Outcomes After Two Years of Providing Antiretroviral Treatment in Khayelitsha, South Africa

David Coetzee; Katherine Hildebrand; Andrew Boulle; Gary Maartens; Francoise Louis; Veliswa Labatala; Hermann Reuter; Nonthutuzelo Ntwana; Eric Goemaere


AIDS. 2004;18(6) 

In This Article

Abstract and Introduction

Background: A community-based antiretroviral therapy (ART) programme was established in 2001 in a South African township to explore the operational issues involved in providing ART in the public sector in resource-limited settings and demonstrate the feasibility of such a service.
Methods: Data was analysed on a cohort of patients with symptomatic HIV disease and a CD4 lymphocyte count < 200 × 106 cells/l. The programme used standardized protocols (using generic medicines whenever possible), a team-approach to clinical care and a patient-centred approach to promote adherence.
Results: Two-hundred and eighty-seven adults naive to prior ART were followed for a median duration of 13.9 months. The median CD4 lymphocyte count was 43 × 106 cells/l at initiation of treatment, and the mean log10 HIV RNA was 5.18 copies/ml. The HIV RNA level was undetectable (< 400 copies/ml) in 88.1, 89.2, 84.2, 75.0 and 69.7% of patients at 3, 6, 12, 18 and 24 months respectively. The cumulative probability of remaining alive was 86.3% at 24 months on treatment for all patients, 91.4% for those with a baseline CD4 lymphocyte count ≥ 50 × 106 cells/l, and 81.8% for those with a baseline CD4 lymphocyte count < 50 × 106 cells/l. The cumulative probability of changing a single antiretroviral drug by 24 months was 15.1% due to adverse events or contraindications, and 8.4% due to adverse events alone.
Conclusions: ART can be provided in resource-limited settings with good patient retention and clinical outcomes. With responsible implementation, ART is a key component of a comprehensive response to the epidemic in those communities most affected by HIV.

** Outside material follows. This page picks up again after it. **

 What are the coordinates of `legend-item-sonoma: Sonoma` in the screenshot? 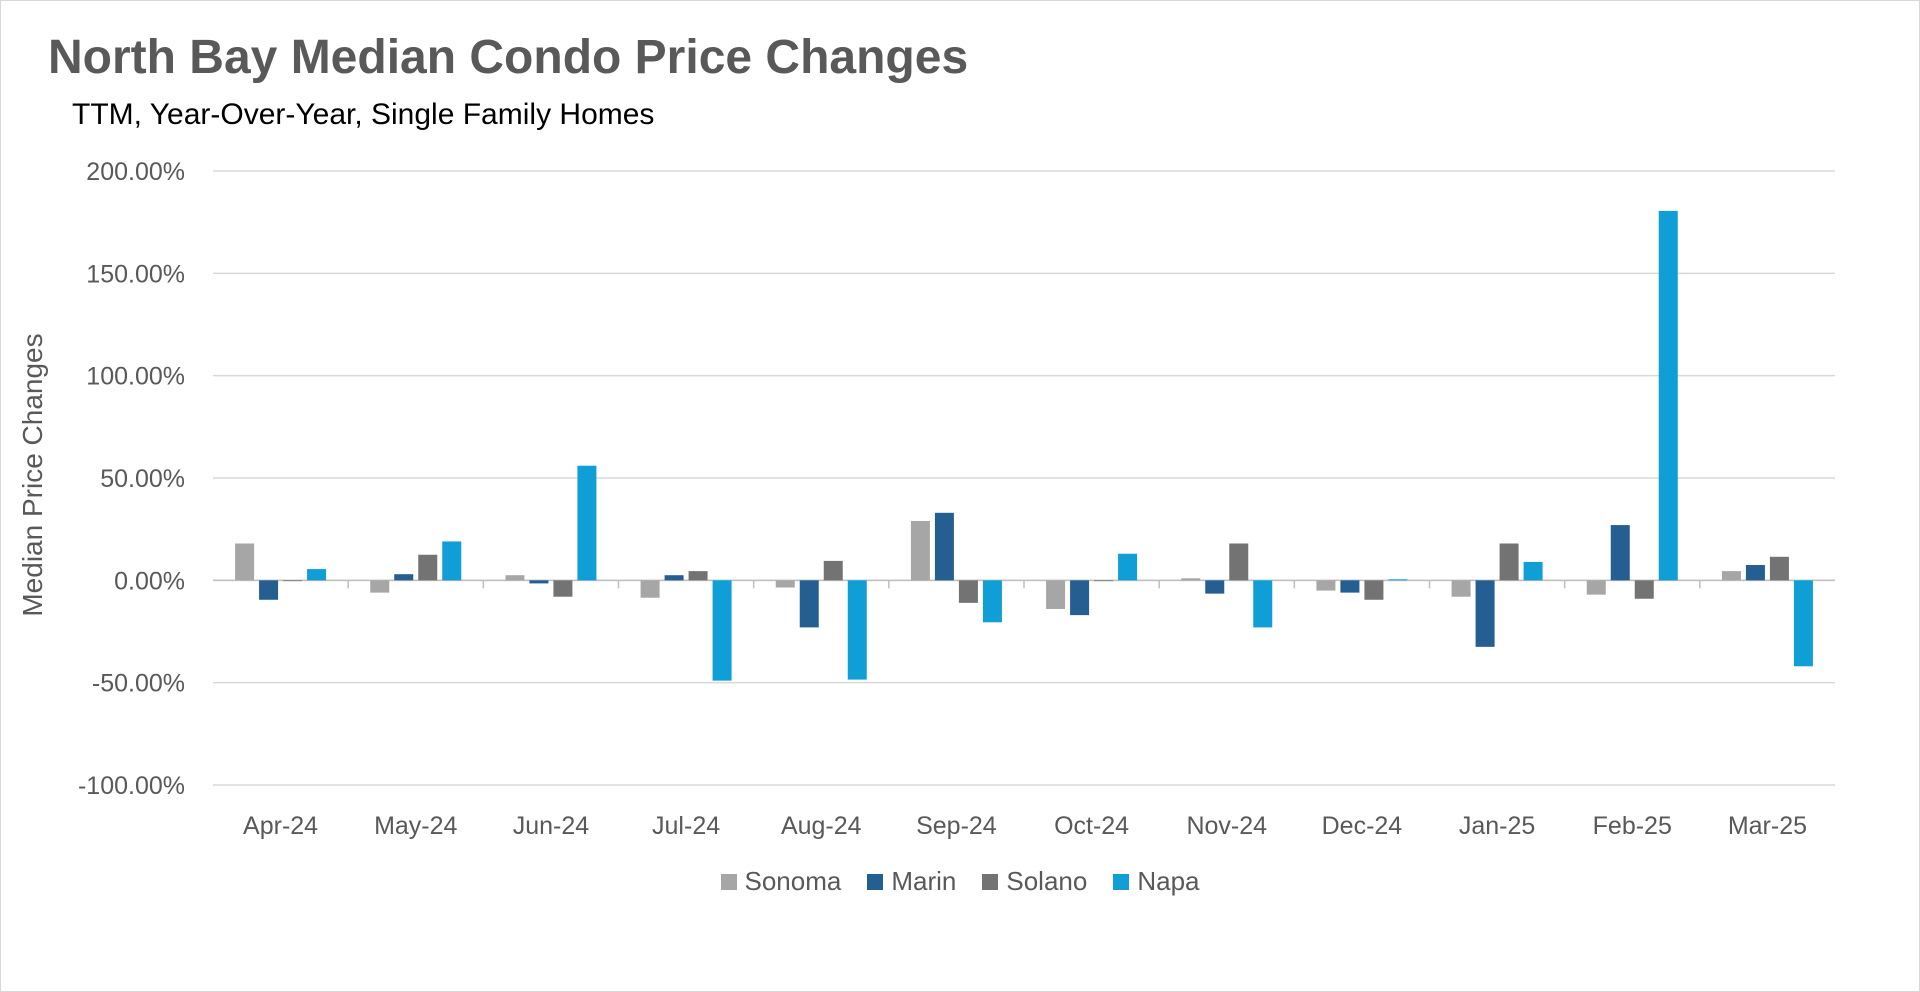 It's located at (781, 882).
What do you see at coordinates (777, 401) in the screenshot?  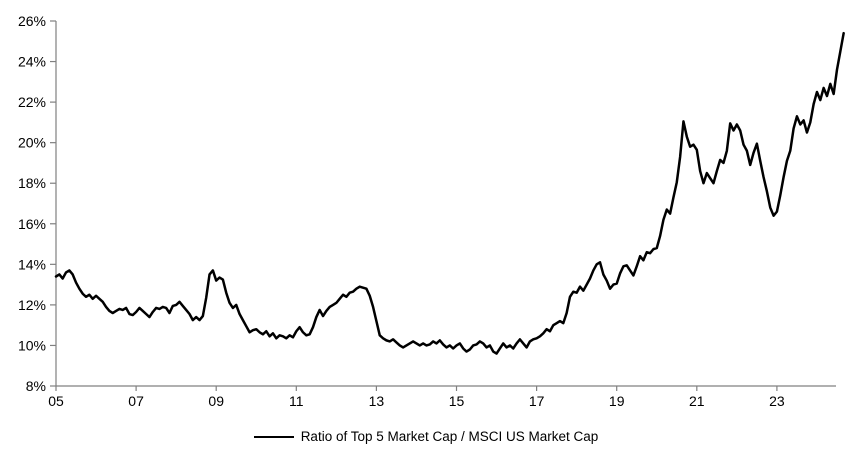 I see `x-tick-label: 23` at bounding box center [777, 401].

The benefits of antiretroviral therapy (ART) at an individual level are incontrovertible.[1,2] The potential benefits at a population level of successful ART programmes in those countries worst affected by the HIV pandemic are widely argued.[3,4] Even where universal access to ART for those who could benefit from it is not possible, many have argued strongly for ART to be an important component of an integrated response to the epidemic in resource-limited countries.[3,5]

The publication by the World Health Organization (WHO) of guidelines for the scaling up of antiretroviral therapy in resource-limited settings[6] signals a convergence of clinical thinking that should, in theory, facilitate the rapid expansion of ART in these settings. Evidence of the effectiveness of public sector ART programmes in those countries with the largest HIV-morbidity and mortality burdens has, however, been slow in emerging. Many interventions have relied on private or out-of-pocket funding of treatment,[7] and where policies exist to provide treatment in the public sector, uptake has been slower than anticipated.[8]

The aim of this analysis is to present the early clinical outcomes for adults in a public-sector ART programme in a primary care setting in a poor urban community in South Africa.